*Aufgaben und Übungen*:
- A) Erklären Sie anhand des extrahierten Textes, warum Ronja Falkenbach den Satz „Cat On A Leash“ als Titel für ihre Fotoserie gewählt hat.
- B) Beantworten Sie mithilfe des extrahierten Textes die folgenden Fragen.
(i) Wozu kam Ronja Falkenbach nach Seoul?
(ii) In welchem Jahr eröffnete in Südkorea das erste echte Venue für elektronische Tanzmusik?
(iii) Welche drei Clubs werden als Safe Spaces genannt?

*Extrahierter Text*:
Work Rave Sleep Repeat!

Text von Fabian Peltsch, Musikexpress, 07/2021

Der Katze an der Leine begegnete Ronja Falkenbach an einem verkaterten Nachmittag im Ausgehviertel Hongdae. „Ganz plötzlich bog sie um die Ecke und zog den Besitzer, einen jungen Mann, sprichwörtlich hinter sich her“, erinnert sich die Berliner Fotografin, die für ein Fotografiestudium in die südkoreanische Hauptstadt Seoul kam. Der Lachflash war bald vorüber, haften blieb der Satz „Cat On A Leash“, den sie schließlich als Titel für ihre Fotoserie über die lokale Clubszene wählte. „Die Katze ist ein Tier, das sich nicht bändigen lässt, selbst wenn man es an die Leine legt. Das erschien mir eine gute Metapher für die jungen koreanischen Clubber, die ihren eigenen Kopf haben und eigene Wege gehen jenseits von K-Pop.“

Zu Techno die Nächte durchzutanzen ist ein recht junges Phänomen in Südkorea. Das erste echte Venue für elektronische Tanzmusik eröffnete 2012. Seitdem haben sich Clubs wie „Cakeshop“, „Faust“ und „Beton Brut“ zu Safe Spaces entwickelt, in denen man den von Leistungs- und Anpassungsdruck geprägten Alltag für ein paar Stunden hinter sich lassen kann.

*Datenauszüge*:
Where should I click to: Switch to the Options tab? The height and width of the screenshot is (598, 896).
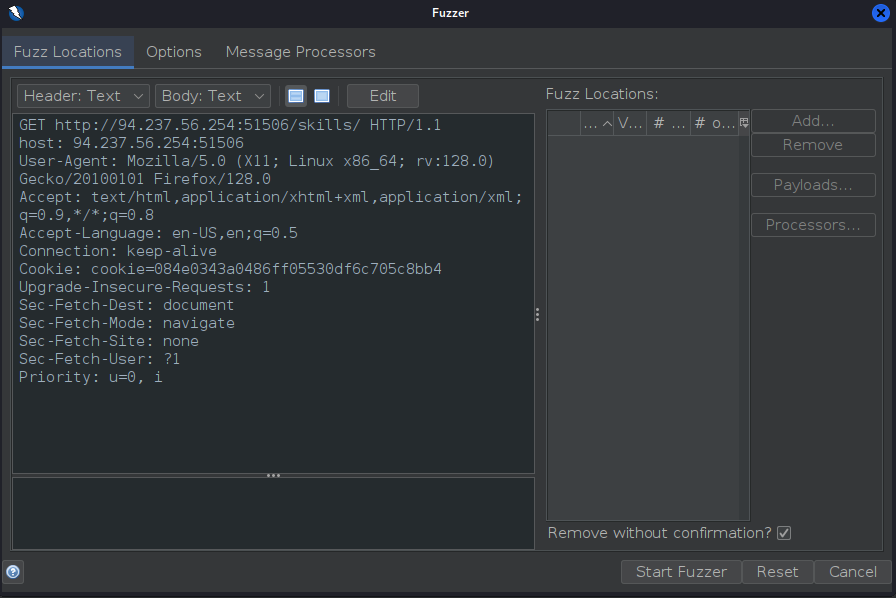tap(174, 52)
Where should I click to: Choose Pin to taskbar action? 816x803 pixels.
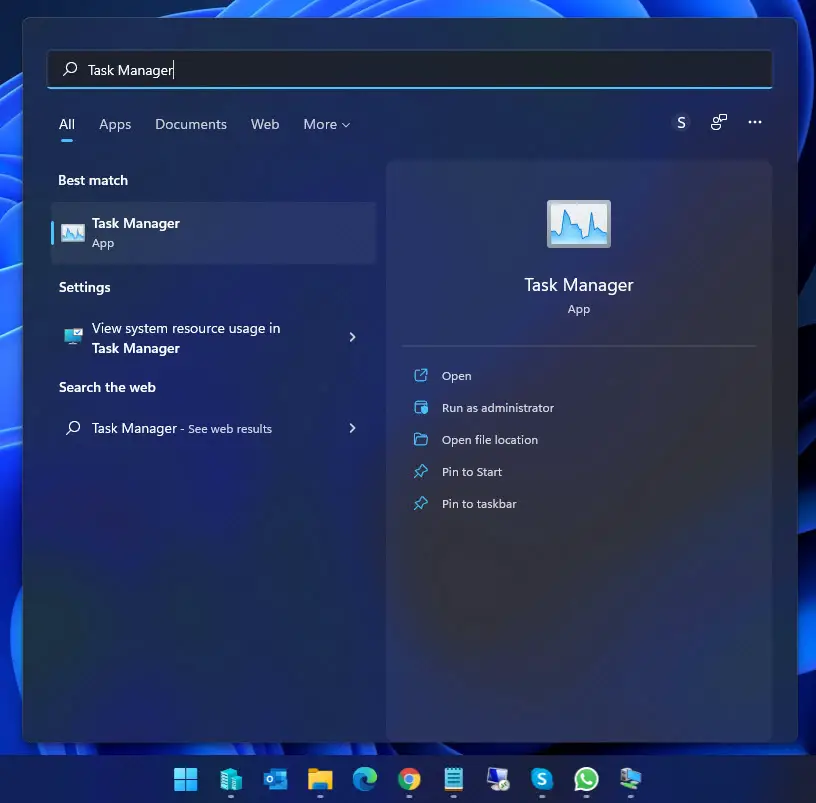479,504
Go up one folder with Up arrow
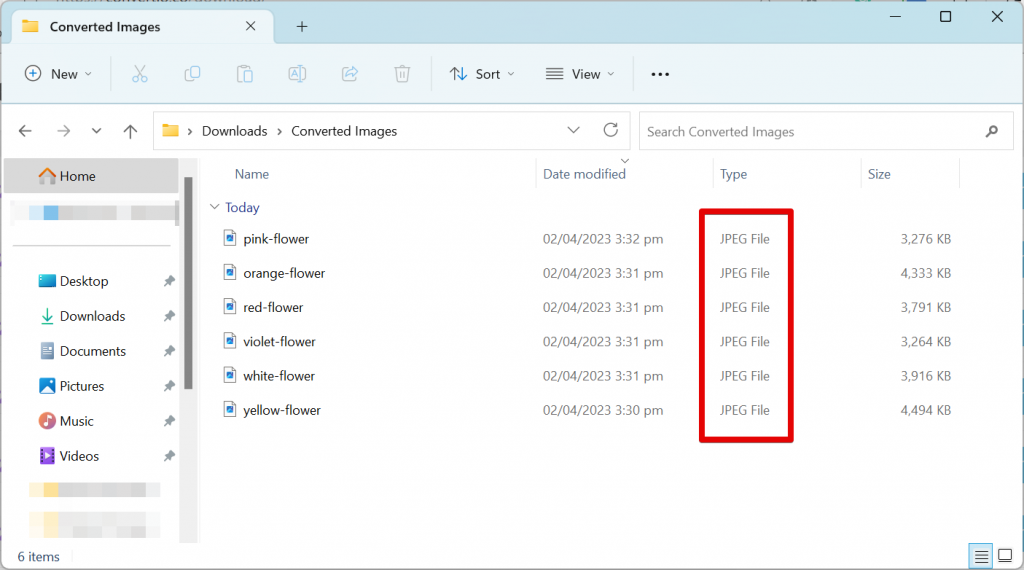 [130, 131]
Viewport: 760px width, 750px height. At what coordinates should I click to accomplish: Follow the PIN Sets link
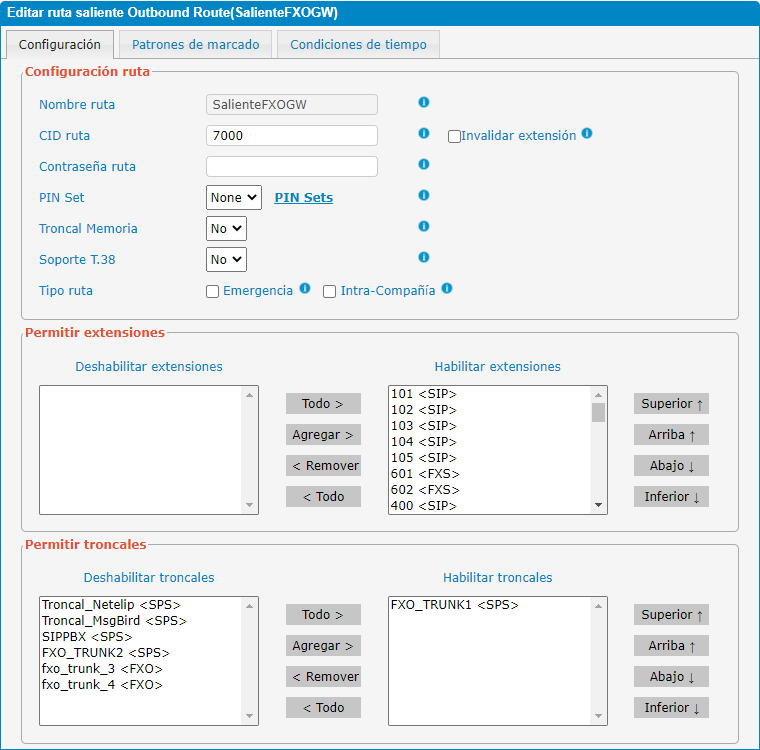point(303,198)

*Lösungen der Reihe nach*:
- A) Für sie ist die Katze ein Tier, das sich nicht bändigen lässt, selbst wenn man es an die Leine legt. Darin sah sie eine gute Metapher für die jungen koreanischen Clubber, die ihren eigenen Kopf haben und jenseits von K-Pop eigene Wege gehen.

- B)
(i) Für ein Fotografiestudium.
(ii) 2012.
(iii) „Cakeshop“, „Faust“ und „Beton Brut“.